_Requirements_
#1 Duplicate, without alteration, the part of the office conversation about the trip that opens with the words containing "Me: Ya, f*cker." and closes with "ticket right now.".
#2 Pick up the office conversation about Danny joining the trip at the point where it ends, and continue it.

_Document segment_
Continued from: Part 1: The Cast.

Part 2
In office one morning. At Johnny’s desk.

Me: Danny is coming for the trip.
John: What? F*cker are you serious?
Me: Ya, f*cker. Why the f*ck would I joke for no reason?
John: F*ck.

Eight heads pop over to the cubicles and give us blank stares.

Me: Not so loud man.
John: F*ck them!
Me: Vignesh called him from the US. Threw some senti dialogue and convinced him. Said something something, Jesus something, you have to come something. Basically he is coming and I’m gonna book his ticket right now.
John: Awesome news man. But I think he will ditch us at the last moment.
Me: He can’t man. F*ck him. His wife said to take him and show him the world. Said he is a boring fellow and he needs a holiday. So we have her green signal too.
John: F*cker, what if he dies on the trip? Who will take care of his kids?

Time for some context. Danny’s wife is actually his fiancee. And they do not have kids. John Paul’s and my conversations are always over exaggerated and we make things sound like the end of the world is near.

_Material provided_
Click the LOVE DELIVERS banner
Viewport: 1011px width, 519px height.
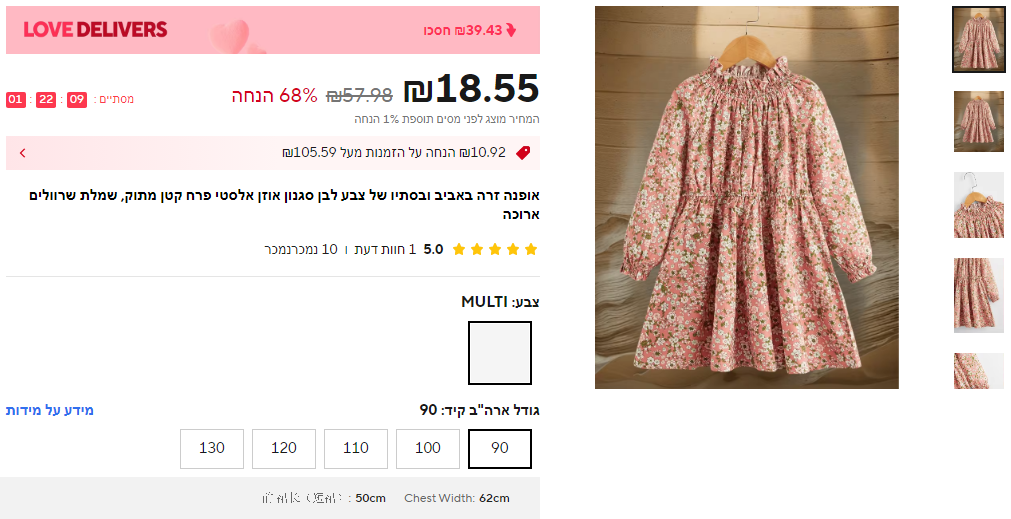(x=95, y=30)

_Expected outputs_
#1
Me: Ya, f*cker. Why the f*ck would I joke for no reason?
John: F*ck.

Eight heads pop over to the cubicles and give us blank stares.

Me: Not so loud man.
John: F*ck them!
Me: Vignesh called him from the US. Threw some senti dialogue and convinced him. Said something something, Jesus something, you have to come something. Basically he is coming and I’m gonna book his ticket right now.

#2
Me: F*ck his kids man. I mentioned that Danny could die, she said “Danny can’t die” and that Jesus will keep him alive.
John: Ch**tye he is not even married.
Me: Yeah, screw all that man. He wont die. Jesus will save him.

‘Jesus does not exist. Hanuman is the real God’, shouts Rahul from nowhere. He joins us at John Paul’s desk.

John: Abbey saale, we are both Roman Catholics here, we will convert you and your whole family!
Rahul: Hahahaha, Mayawati will convert you guys as soon as you reach UP man.
Me: Lets take a fire truck to his house and spray his whole family with holy water.
Rahul: Abbey, teri behaan ki…..
John: Okay, okay, Important news here. Danny is joining us for the trip.
Rahul: Dude, that is such awesome news dude!
Me: Yeah, f*ck that sh*t.

Danny arrives and place his bag at his desk.  He puts each and every strand of hair in place and starts walking towards us. All the ladies stop what they are doing, time slows down and then you hear a collective siiiigghhhh. Danny joins us. The ladies resume work.

Rahul: Dude, I heard you are coming for the trip. This is such awesome news man!
Danny: Arrey, what da. I don’t know man. I’ll decide today and let you know.
Me: F*ck you man. Lets go my desk and book the tickets.
Danny: We shall book it later man, I’m not sure.
Me: Suck my c*ck, motherf*cker, f*ck your sh*t and just come to my desk and we will book the f*cking ticket, b*stard.
Danny: Arrey.. but..
John: Ch**tye, just book the tickets and you can decide later.
Rahul: Dude, book it man, this is awesome dude! Don’t worry Jejus will protect you.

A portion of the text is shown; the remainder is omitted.